==== Records provided

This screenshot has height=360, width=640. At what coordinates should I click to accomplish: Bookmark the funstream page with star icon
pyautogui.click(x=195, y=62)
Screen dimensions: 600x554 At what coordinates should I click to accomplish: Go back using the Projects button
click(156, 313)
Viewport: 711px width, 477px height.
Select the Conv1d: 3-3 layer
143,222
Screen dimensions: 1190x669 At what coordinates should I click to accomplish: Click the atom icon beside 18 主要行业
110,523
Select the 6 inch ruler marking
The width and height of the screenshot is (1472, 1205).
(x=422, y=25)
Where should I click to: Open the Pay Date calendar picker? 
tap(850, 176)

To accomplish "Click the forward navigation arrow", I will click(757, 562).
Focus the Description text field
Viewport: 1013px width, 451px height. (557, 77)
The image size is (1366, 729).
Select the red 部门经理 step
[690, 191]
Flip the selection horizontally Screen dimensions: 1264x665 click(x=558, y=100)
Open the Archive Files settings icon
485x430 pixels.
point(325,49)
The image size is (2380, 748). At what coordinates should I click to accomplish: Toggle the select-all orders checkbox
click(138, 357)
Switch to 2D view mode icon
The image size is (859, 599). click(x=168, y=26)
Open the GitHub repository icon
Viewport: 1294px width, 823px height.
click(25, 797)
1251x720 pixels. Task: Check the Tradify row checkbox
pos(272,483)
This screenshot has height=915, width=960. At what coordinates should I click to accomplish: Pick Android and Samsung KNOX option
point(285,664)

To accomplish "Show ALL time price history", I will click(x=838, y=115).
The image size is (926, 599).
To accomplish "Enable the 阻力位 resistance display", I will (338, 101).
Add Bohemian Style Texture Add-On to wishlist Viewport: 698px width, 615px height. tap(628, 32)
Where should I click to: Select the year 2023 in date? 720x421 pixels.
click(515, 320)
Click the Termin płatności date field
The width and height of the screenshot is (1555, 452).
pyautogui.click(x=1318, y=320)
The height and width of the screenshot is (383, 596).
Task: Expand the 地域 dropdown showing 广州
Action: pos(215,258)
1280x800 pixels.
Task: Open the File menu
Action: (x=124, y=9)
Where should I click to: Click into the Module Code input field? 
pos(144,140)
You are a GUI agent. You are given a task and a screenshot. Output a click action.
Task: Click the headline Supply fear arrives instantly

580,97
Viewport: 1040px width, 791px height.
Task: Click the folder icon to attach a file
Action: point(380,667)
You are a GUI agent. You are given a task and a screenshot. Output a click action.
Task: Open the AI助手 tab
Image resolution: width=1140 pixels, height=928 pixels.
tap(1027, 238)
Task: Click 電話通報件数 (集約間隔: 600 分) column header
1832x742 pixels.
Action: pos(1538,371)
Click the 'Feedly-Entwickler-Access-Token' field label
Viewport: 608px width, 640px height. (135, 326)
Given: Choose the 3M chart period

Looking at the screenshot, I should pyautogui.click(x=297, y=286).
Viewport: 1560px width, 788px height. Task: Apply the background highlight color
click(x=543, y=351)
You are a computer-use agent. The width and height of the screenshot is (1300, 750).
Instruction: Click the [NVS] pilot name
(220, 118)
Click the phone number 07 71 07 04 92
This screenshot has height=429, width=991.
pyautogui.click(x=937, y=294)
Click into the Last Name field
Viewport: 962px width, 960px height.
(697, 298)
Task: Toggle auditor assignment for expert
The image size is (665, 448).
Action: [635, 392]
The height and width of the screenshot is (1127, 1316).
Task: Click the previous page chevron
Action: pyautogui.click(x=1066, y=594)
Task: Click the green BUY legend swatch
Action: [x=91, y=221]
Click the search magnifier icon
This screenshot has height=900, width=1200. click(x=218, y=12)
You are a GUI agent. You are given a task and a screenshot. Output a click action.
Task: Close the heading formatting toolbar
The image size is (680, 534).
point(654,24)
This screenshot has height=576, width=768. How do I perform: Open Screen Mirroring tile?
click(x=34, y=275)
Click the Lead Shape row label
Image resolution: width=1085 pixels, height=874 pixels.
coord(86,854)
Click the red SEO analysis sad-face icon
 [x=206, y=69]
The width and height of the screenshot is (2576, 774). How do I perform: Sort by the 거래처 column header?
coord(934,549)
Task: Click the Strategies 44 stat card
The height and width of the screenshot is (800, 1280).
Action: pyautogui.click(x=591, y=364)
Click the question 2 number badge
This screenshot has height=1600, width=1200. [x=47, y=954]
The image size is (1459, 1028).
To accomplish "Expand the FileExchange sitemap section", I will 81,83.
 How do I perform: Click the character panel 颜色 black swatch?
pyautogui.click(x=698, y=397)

========

* **Task brief**: Looking at the data above, write out exactly the lines that start at the one containing "Where should I click to: Open" and end at the one containing "Click the Termin płatności date field"; include both and nothing beyond.

* **Answer to this problem**:
Where should I click to: Open the Pay Date calendar picker? 
tap(850, 176)

To accomplish "Click the forward navigation arrow", I will click(757, 562).
Focus the Description text field
Viewport: 1013px width, 451px height. (557, 77)
The image size is (1366, 729).
Select the red 部门经理 step
[690, 191]
Flip the selection horizontally Screen dimensions: 1264x665 click(x=558, y=100)
Open the Archive Files settings icon
485x430 pixels.
point(325,49)
The image size is (2380, 748). At what coordinates should I click to accomplish: Toggle the select-all orders checkbox
click(138, 357)
Switch to 2D view mode icon
The image size is (859, 599). click(x=168, y=26)
Open the GitHub repository icon
Viewport: 1294px width, 823px height.
click(25, 797)
1251x720 pixels. Task: Check the Tradify row checkbox
pos(272,483)
This screenshot has height=915, width=960. At what coordinates should I click to accomplish: Pick Android and Samsung KNOX option
point(285,664)

To accomplish "Show ALL time price history", I will click(x=838, y=115).
The image size is (926, 599).
To accomplish "Enable the 阻力位 resistance display", I will (338, 101).
Add Bohemian Style Texture Add-On to wishlist Viewport: 698px width, 615px height. tap(628, 32)
Where should I click to: Select the year 2023 in date? 720x421 pixels.
click(515, 320)
Click the Termin płatności date field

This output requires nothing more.